Die Umgestaltung des Geländes werte den Ortseingang von Berne enorm auf, findet der Bürgermeister. Die Parkplätze könnten beispielsweise auch von Kunden genutzt werden, die im gerade entstehenden Diakonie-Laden um die Ecke an der Langen Straße einkaufen gehen wollen. Doch auch an der Ortsdurchfahrt wird es zusätzliche Parkflächen geben. Die Gemeinde habe zwei Gebäude, Lange Straße 25 und 27, gekauft und werde diese abreißen lassen. Auf den Grundstücken entstehen Parkflächen. „Und gewinnen Platz, um die Kurve an der Durchfahrt zu entschärfen und die Lange Straße breit genug auszubauen“, erklärt der Bürgermeister weiter: „Ja, es tut sich eine Menge.“

Obstbäume setzen

Ob an der Kulturmühle in diesem Sommer noch die Einweihung der Außenanlagen gefeiert werden kann, ist noch nicht absehbar.

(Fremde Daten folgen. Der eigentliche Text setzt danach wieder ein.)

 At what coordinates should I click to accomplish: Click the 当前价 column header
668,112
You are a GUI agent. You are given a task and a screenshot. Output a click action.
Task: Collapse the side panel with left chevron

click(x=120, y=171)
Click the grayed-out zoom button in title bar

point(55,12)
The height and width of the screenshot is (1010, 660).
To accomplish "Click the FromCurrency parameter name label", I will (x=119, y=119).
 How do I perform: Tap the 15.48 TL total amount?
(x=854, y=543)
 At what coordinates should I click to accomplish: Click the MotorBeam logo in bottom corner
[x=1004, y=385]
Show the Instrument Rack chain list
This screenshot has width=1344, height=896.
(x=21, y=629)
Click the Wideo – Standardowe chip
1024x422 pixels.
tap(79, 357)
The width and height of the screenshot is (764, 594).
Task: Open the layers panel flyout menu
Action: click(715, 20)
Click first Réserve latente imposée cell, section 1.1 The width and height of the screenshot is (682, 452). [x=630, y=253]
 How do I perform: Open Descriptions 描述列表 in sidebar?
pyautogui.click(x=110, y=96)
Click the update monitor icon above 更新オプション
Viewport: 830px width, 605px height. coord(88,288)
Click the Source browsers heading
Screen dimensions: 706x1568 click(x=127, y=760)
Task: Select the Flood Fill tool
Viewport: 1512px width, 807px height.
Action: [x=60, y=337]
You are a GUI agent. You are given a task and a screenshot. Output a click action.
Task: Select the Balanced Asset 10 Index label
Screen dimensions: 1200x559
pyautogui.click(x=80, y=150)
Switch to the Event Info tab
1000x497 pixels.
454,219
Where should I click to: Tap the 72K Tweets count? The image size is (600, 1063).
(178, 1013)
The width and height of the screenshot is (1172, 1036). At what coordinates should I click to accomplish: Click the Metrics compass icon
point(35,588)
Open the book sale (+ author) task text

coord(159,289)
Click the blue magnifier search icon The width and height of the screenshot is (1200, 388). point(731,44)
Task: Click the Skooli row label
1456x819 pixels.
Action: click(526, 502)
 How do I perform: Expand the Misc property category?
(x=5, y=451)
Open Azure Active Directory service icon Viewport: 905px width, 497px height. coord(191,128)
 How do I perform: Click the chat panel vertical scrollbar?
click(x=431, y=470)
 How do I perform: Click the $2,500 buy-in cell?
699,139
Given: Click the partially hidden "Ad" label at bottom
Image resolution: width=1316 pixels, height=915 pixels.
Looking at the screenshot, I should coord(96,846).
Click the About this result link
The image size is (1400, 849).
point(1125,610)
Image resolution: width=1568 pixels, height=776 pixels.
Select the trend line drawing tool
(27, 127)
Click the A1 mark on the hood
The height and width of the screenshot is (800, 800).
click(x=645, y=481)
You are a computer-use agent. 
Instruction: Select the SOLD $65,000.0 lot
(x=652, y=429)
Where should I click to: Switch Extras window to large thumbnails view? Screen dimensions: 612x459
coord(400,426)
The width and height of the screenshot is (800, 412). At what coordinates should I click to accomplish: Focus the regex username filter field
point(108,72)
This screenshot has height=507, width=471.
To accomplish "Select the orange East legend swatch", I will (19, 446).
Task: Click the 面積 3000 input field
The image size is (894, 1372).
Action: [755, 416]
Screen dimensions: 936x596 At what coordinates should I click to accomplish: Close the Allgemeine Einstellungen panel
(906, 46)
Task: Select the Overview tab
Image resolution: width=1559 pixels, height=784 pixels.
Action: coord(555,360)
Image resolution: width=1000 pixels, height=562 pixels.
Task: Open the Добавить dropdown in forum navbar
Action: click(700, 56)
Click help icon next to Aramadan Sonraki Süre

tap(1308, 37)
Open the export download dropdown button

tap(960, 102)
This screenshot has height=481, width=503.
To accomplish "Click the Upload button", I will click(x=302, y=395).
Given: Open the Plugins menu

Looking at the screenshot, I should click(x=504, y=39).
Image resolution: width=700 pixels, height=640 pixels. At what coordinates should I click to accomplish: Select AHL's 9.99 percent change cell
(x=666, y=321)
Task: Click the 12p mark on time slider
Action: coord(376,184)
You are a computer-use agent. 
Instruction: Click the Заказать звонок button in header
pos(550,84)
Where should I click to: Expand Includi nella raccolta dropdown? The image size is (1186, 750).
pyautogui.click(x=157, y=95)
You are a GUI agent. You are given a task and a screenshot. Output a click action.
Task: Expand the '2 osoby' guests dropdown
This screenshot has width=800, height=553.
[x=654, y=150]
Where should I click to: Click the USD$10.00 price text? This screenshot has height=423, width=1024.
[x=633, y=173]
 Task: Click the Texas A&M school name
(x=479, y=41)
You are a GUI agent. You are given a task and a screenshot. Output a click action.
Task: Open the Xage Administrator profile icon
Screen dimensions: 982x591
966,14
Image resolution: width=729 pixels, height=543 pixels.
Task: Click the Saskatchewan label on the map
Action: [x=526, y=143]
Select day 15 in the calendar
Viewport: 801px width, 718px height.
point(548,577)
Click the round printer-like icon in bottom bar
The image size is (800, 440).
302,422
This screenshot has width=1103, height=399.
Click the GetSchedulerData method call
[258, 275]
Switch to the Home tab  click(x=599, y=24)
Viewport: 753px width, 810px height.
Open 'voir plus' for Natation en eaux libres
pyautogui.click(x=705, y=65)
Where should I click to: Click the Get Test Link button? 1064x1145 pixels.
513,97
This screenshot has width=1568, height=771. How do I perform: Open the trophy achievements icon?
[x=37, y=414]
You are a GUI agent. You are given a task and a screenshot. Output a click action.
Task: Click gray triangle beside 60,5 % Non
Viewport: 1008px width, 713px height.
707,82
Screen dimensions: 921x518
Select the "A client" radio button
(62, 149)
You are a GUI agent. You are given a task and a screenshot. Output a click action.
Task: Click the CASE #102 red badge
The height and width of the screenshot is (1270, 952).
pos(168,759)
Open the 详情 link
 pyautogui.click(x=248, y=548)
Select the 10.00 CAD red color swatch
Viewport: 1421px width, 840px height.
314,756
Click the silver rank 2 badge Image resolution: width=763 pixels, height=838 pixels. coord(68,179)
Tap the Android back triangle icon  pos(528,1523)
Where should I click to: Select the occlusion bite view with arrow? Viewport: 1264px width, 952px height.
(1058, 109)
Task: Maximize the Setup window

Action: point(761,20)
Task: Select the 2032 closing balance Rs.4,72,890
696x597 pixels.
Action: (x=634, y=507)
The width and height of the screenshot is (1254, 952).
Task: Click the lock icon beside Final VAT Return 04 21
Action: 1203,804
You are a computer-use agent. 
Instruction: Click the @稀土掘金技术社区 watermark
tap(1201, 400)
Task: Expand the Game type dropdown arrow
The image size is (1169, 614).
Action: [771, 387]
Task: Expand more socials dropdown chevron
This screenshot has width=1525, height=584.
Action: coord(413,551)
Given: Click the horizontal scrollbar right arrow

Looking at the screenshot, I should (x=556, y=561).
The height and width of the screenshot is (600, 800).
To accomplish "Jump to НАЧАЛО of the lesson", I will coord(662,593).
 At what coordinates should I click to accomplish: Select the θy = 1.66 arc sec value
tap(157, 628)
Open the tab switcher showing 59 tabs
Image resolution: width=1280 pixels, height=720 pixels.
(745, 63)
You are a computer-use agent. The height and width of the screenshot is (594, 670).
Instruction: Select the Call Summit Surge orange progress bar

Das hänge beispielsweise auch davon ab, wie schnell und gut der neue Rasen anwachse. „Der muss belastbar sein“, so Heinz-Georg Helms. Auch der Kulturmühlen-Verein hat noch alle Hände voll zu tun: Die Terrassen müssen neu gepflastert, Obstbäume und Zierpflanzen gesetzt werden. Und: Die Bühne muss wieder aufgebaut werden. Dann kann es losgehen mit dem Kulturgenuss in ganz neuem Rahmen.